Никитину принесли передачу. Колбаса, тщательно нарезанная тонкими ломтиками; начетверо распластанная булка; немного конфект. Три книги. Среди них — «Тысяча и одна ночь», арабские сказки — иллюстрированное издание, — немного потрепанная, видимо, много раз читаная, через много рук прошедшая книга.

Передачу принесли, как обычно, с секретной бумажкой из жандармского, подробно перечислявшей каждую мелочь, старательно прощупанную, проверенную жандармами.

Никитин принял принесенное через волчок в двери, расписался на бумажке и выждал, пока жандарм и надзиратель отошли от двери, захлопнув волчок.

И когда их шаги затихли и волчок слепо отгородил Никитина от коридорных посторонних шорохов и звуков, он перебрал полученные книги, внимательно перелистал каждую из них и, отложив две в сторону, углубился в «Тысячу и одну ночь»...

Накануне вечером коридорный служитель, веселый и ловкий уголовный, внеся на ночь парашу в камеру, ухитрился передать записку. Из записки этой Никитин узнал, что на воле что-то неладно и что недавно арестовали Сережу. Коридорный успел от себя добавить, что «новенький» сидит на этом же коридоре в крайней одиночке. Никитин взволновался и стал придумывать, как бы снестись с Сережей. Но ничего придумать не удалось, и неизвестность опалила Никитина жарким томлением. Вплоть до получения передачи он тщетно старался уяснить себе, что же случилось на воле и почему снова арестовали Сережу. Поэтому он жадно кинулся к книгам, поэтому же, разглядев на трепанных страницах арабских сказок какие-то знаки, стал он внимательно разбираться в них.

Он разбирал найденные точечки, разбросанные в разных местах книги, упорно и трудолюбиво. Путанная система, о которой еще на воле, на всякий случай, было договорено, требовала безукоризненного внимания и сосредоточенности. Постепенно Никитин стал складывать отдельные слоги, потом выросло первое слово, за ним еще. Наконец, целая фраза. Она была ошеломляющей. Она безжалостно, холодно и непререкаемо твердила:

— ...«Обнаружена провокация»...

Почувствовав холод в сердце, мгновенную боль и вместе с нею негодование, Никитин сцепил зубы:

— Кто?..

И следя дальше за страницами, на которых по узорно-расцвеченному ковру восточной сказки с лампой Аладина, с превращениями, принцами и принцессами, — жесткие точечки, словно невзначай, отметили буквы, слагавшиеся в обличительные слова, — он получил разящий ответ:

— «Синявский выслежен. Попался в подстроенную для проверки ловушку. Ходит к ротмистру на частную квартиру. Выдал технику, ряд работников»...

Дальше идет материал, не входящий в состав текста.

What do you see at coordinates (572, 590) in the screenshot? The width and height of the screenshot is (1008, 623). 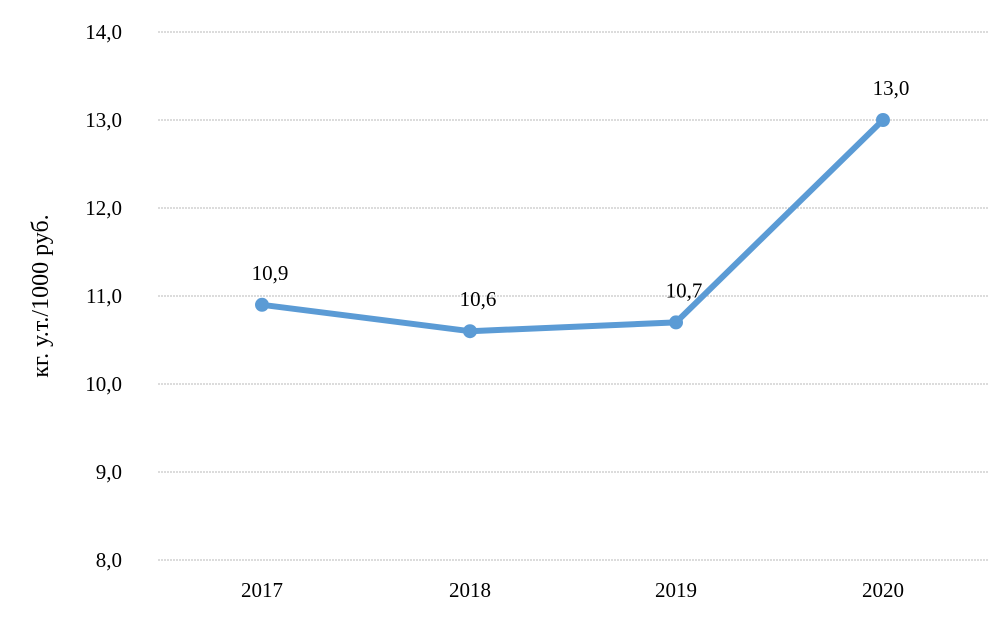 I see `x-axis-tick-labels: 2017 2018 2019 2020` at bounding box center [572, 590]. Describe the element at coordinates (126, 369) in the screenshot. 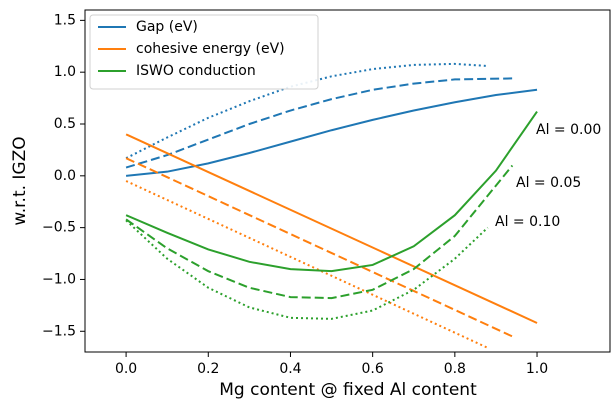

I see `x-tick-label: 0.0` at that location.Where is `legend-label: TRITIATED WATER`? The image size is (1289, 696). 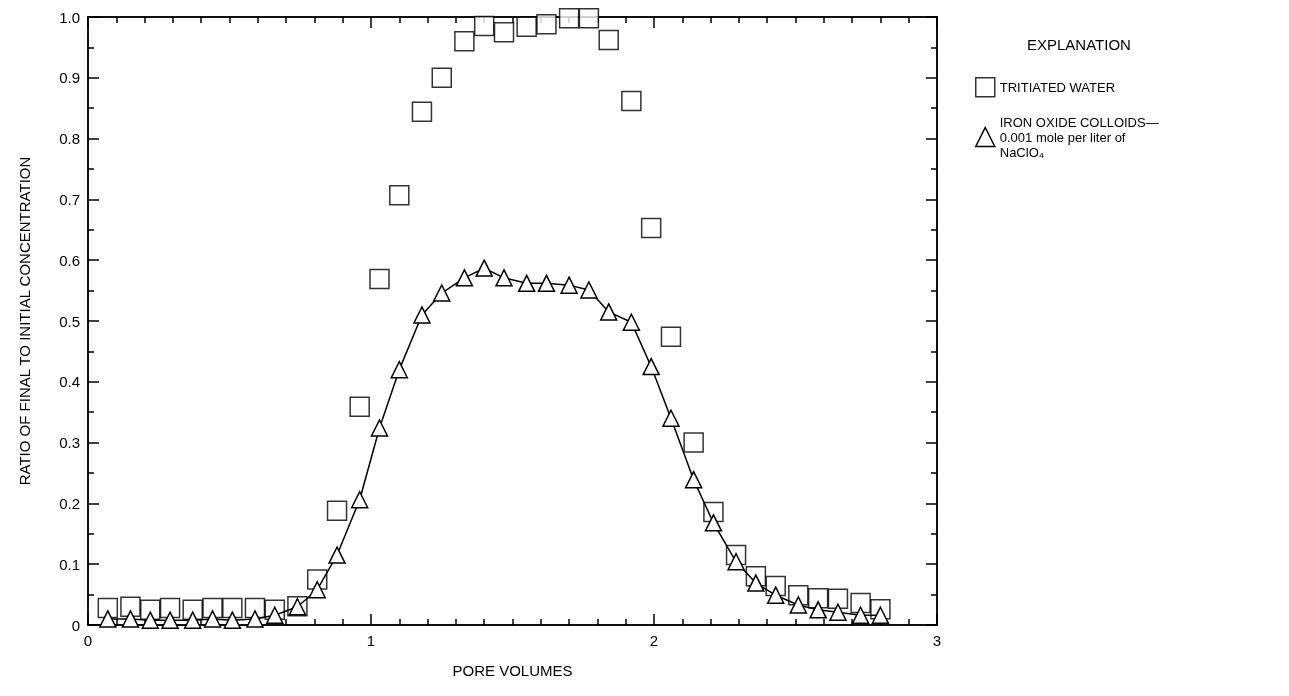
legend-label: TRITIATED WATER is located at coordinates (1058, 87). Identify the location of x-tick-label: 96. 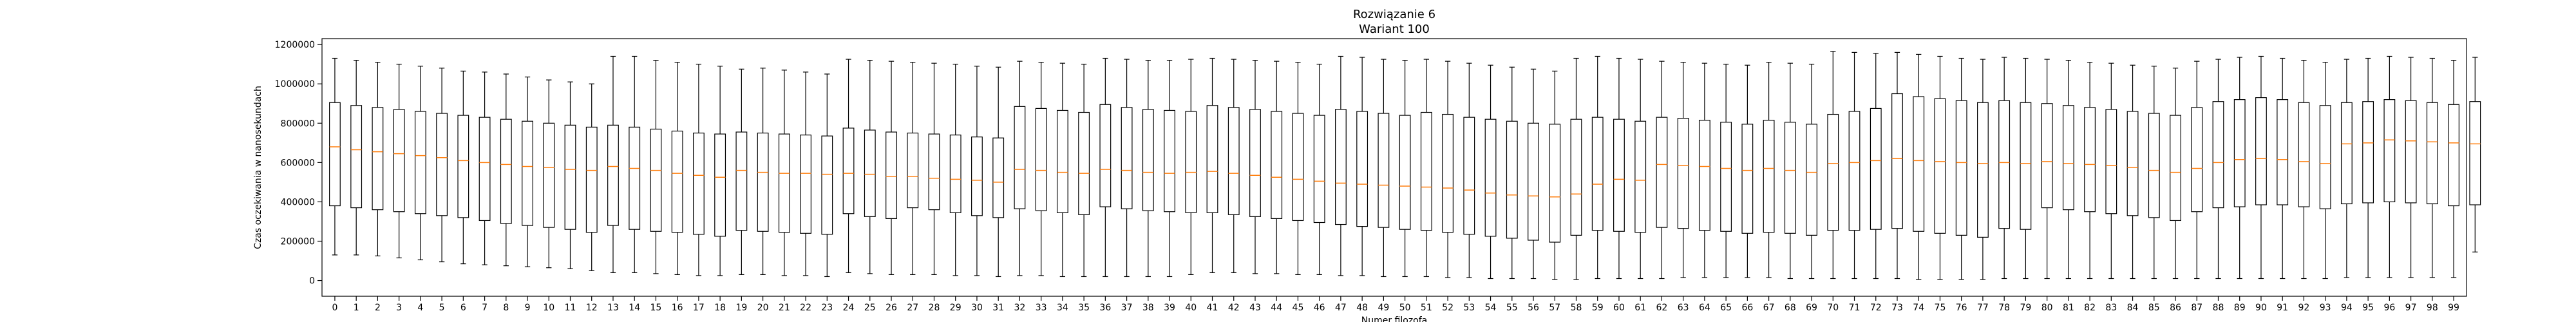
(2389, 308).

Дважды проверил Никитин сообщение. Дважды обжегся негодованием, обидой, нестерпимой болью утраты чего-то неповторимого. Бросил трепанную книгу на железный столик, рванул спутанные вихры на голове, слепо пошел по одиночке (семь шагов в длину, три в ширину), уткнулся в кованную зловещую дверь, повернулся зло и негодующе, увидел вверху, в сводчатом потолке коварное, решетками заставленное окно и не остановился. Дошел до стены, повернулся, снова пошел. Так — долго, до тяжкой и глухой усталости, до одури. На семи шагах прошел томительные версты: словно в знойной пустыне, одинокий и затерянный, совершал он ненадежный и бесцельный путь.

Но нужно было идти, идти во что бы то ни стало, ибо неподвижность убивала, а движение давало еле теплющуюся надежду на спасение, на жизнь.

Слепо шел по одиночке Никитин; бессильный раздвинуть каменные глухие стены, сжимал кулаки, кому-то грозил и беззвучно кричал:

— Гад!.. Негодяй... У-у, гадина!..

Брошенная на железный столик книга раскрылась, растопырив пухлые листы, колеблющиеся при стремительных поворотах Никитина по камере. Книга раскрыла сердце свое. Может быть, на том месте, где повествовалось о великодушном и мудром Гарун аль Рашиде, тайно и невидимо для правоверных, в платьи простого из простейших, обходившем синими сказочными ночами спящие улицы и пахучие площади волшебного Багдада.